Reproduce the lines from the one containing "Open the Modul információk tab" through the one containing "Action: click(x=474, y=42)", both ends included, with nothing changed.

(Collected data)
###
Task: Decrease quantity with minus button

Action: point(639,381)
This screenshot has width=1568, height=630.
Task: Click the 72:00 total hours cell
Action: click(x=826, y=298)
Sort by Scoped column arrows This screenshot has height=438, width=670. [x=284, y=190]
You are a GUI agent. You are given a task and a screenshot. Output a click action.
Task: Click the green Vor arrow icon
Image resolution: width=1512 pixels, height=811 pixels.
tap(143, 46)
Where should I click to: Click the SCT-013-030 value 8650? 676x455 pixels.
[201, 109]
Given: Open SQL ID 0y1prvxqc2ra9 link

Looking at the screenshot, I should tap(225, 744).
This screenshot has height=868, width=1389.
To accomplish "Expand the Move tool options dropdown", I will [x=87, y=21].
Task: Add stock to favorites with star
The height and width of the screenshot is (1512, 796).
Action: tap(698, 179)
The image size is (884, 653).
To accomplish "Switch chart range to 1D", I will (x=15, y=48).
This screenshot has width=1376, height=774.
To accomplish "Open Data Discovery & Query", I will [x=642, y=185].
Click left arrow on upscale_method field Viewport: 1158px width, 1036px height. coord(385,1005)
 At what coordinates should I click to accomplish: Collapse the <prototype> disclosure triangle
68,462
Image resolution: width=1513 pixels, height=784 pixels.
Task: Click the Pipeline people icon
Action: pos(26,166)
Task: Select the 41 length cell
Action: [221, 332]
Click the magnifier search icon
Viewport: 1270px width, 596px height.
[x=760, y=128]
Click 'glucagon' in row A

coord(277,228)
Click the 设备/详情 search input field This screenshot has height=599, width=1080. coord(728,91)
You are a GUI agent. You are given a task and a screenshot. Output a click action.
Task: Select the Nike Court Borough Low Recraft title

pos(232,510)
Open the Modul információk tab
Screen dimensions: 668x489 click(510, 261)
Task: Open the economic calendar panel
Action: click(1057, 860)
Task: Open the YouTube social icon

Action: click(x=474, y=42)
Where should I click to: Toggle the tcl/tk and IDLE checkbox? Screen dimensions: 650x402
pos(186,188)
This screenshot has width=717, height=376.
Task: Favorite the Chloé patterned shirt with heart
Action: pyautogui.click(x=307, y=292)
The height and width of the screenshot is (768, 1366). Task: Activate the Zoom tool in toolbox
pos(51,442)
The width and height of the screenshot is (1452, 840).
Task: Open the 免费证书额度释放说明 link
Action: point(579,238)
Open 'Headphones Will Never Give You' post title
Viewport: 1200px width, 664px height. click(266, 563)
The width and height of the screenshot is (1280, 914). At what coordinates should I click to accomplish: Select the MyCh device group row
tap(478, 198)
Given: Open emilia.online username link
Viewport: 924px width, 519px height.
###
__Answer for this exercise__
Open the Modul információk tab
Screen dimensions: 668x489 click(510, 261)
Task: Open the economic calendar panel
Action: click(1057, 860)
Task: Open the YouTube social icon

Action: click(x=474, y=42)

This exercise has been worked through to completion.